*** Estratto fornito ***

Cosa li spinge a partire? Ben 1,7 milioni di giovani italiani non studiano né lavorano e il confronto salariale con l’Europa è impietoso i tedeschi guadagnano in media circa 8 mila euro in più all’anno. “La mobilità – si legge nello studio - non è più sfuggire da situazioni di fragilità economica e occupazionale, è desiderio di rivalsa e crescita. Questo bisogno lo si trova nelle aree metropolitane medio-grandi quanto nelle città medio-piccole. Essa accompagna chi vive nelle aree depresse e chi risiede in zone ricche del nostro Paese.”
E a voler cogliere queste rivincite sono sempre più donne, il 48,2% dei 6 milioni di italiani all’estero. La presenza femminile dal 2006 ad oggi è raddoppiata e per il Rim non siamo più davanti a una “donna migrante spinta al trasferimento per ricongiungersi agli uomini”, bensì “una donna moderna e dinamica, motivata anche dalla prospettiva di una vita indipendente, di un maggior benessere economico e di una carriera più gratificante”.
Punti fermi. In prevalenza (il 46,5%) gli italiani residenti all’estero sono di origine me- ridionale, il 37,8% settentrionali e il 15,8% del centro. Le comunità italiane più numerose si trovano in Argentina (oltre 921 mila iscritti, il 15,5% del totale), Germania (oltre 822mila, il 13,9%), Svizzera (oltre 639mila, il 10,8). Seguono Brasile, Francia, Regno Unito e Stati Uniti d’America.

***

→ **Consegna**
Prosegui l'estratto sugli italiani residenti all'estero a partire dall'ultima frase riportata. Le righe non hanno alcun ruolo in questa operazione.

*** Estratti delle righe ***

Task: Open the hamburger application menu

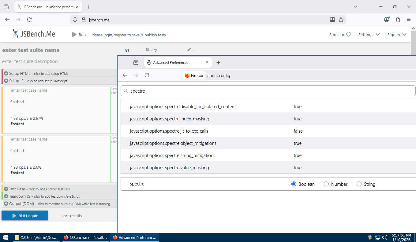Action: point(409,20)
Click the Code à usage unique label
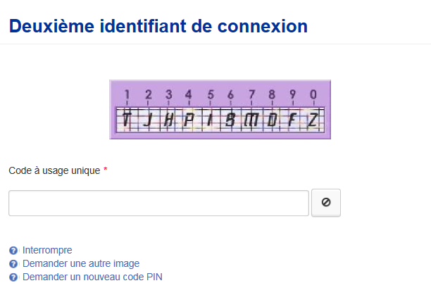Screen dimensions: 431x307 coord(54,170)

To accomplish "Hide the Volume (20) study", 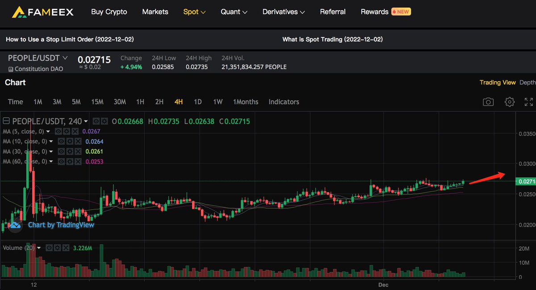I will 49,248.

***

→ **Esito della consegna**
Quasi il 50% dei giovani che scappano dall’Italia ha meno di 34 anni
La Sicilia è sempre la regione d’origine della comunità migrante più numerosa (oltre 815 mila). Seguono – sopra le 500 mila unità – Lombardia, Campania Veneto e Lazio. Il 53,9% (44.210) di chi ha lasciato l’Italia per espatrio da gennaio a dicembre 2022 lo ha fatto partendo dal nord, il 30,2% (24.729) dal Mezzogiorno e il 15,9% (13.075) dal Centro. Lombardia e Veneto sono, ancora una volta, le regioni da cui oggi si parte di più. L’Europa che ha accolto il 75,3% degli espatriati nel 2022 è la destinazione preferita, in particolare Regno Unito (16,4%, ma in calo post Brexit), Germania (13,8), Francia (10,49 e Svizzera (9,1).
Il 17%, invece, ha scelto il continente americano (il 10,5% in America Latina) e il 7,4% si è distribuito nel resto del mondo.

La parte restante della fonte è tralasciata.